Exercise objective.
Output must consist only of the lines of the material below from the one with "The height and" through the one with "This screenshot has width=1000, height=500.", each reproduced exactly; no pictures belong in it.

Dataset content.

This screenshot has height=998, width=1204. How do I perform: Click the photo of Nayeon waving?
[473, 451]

==

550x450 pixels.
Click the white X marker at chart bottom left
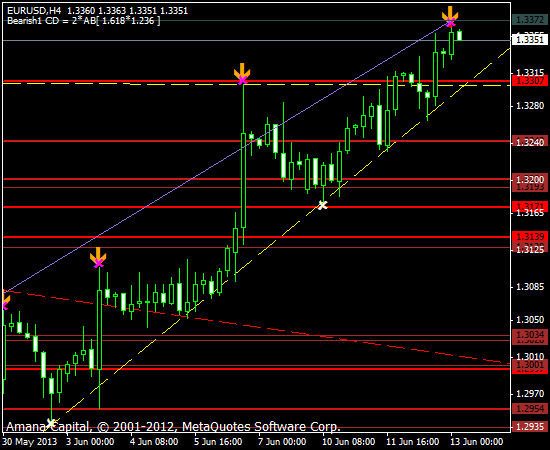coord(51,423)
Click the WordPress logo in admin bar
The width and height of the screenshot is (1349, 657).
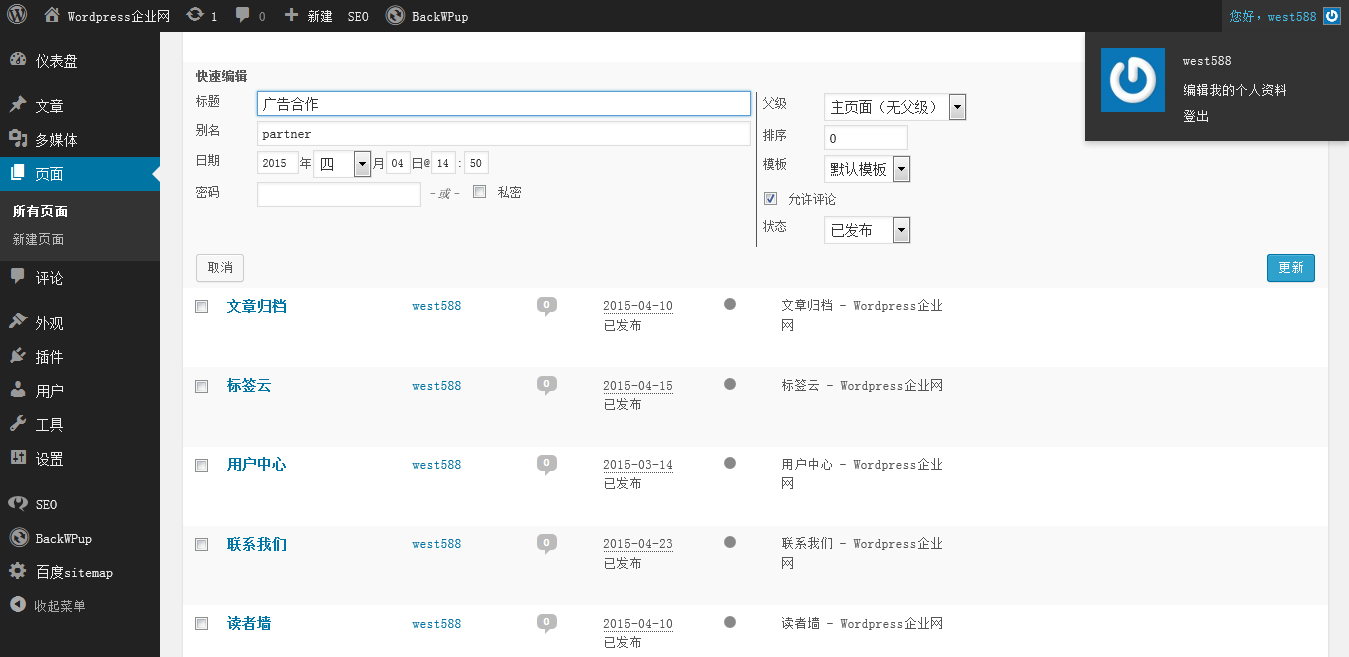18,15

==

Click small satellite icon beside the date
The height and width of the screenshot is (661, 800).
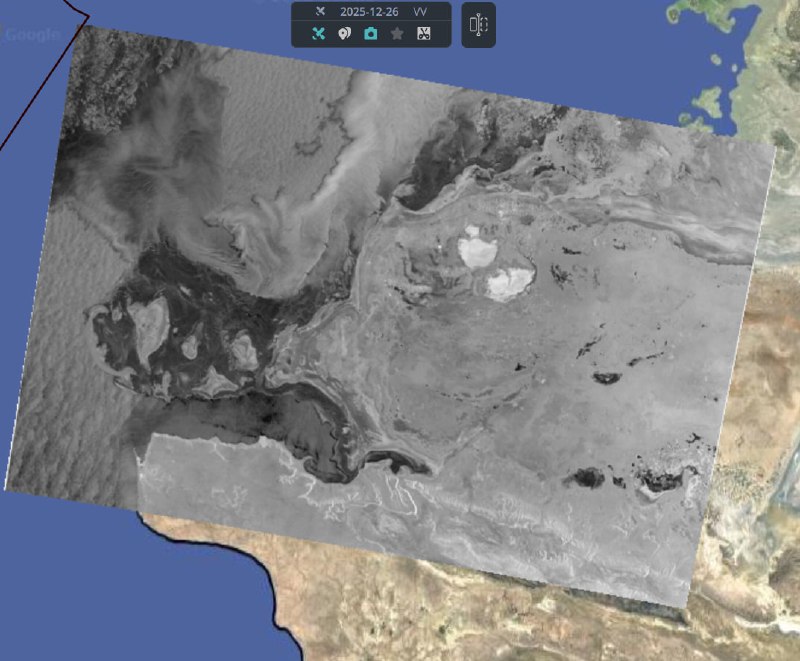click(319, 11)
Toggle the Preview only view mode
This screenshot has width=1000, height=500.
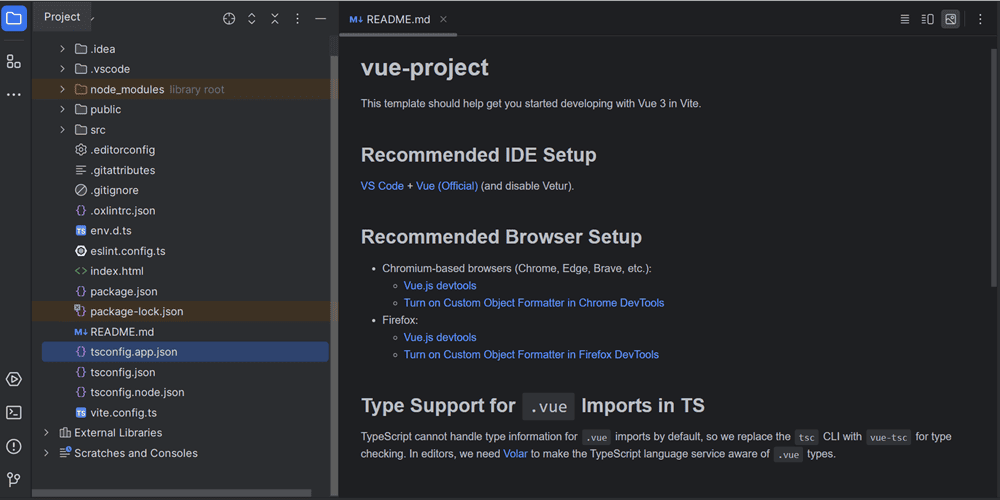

Answer to this task.
The height and width of the screenshot is (661, 800).
click(319, 11)
Toggle the Preview only view mode
This screenshot has width=1000, height=500.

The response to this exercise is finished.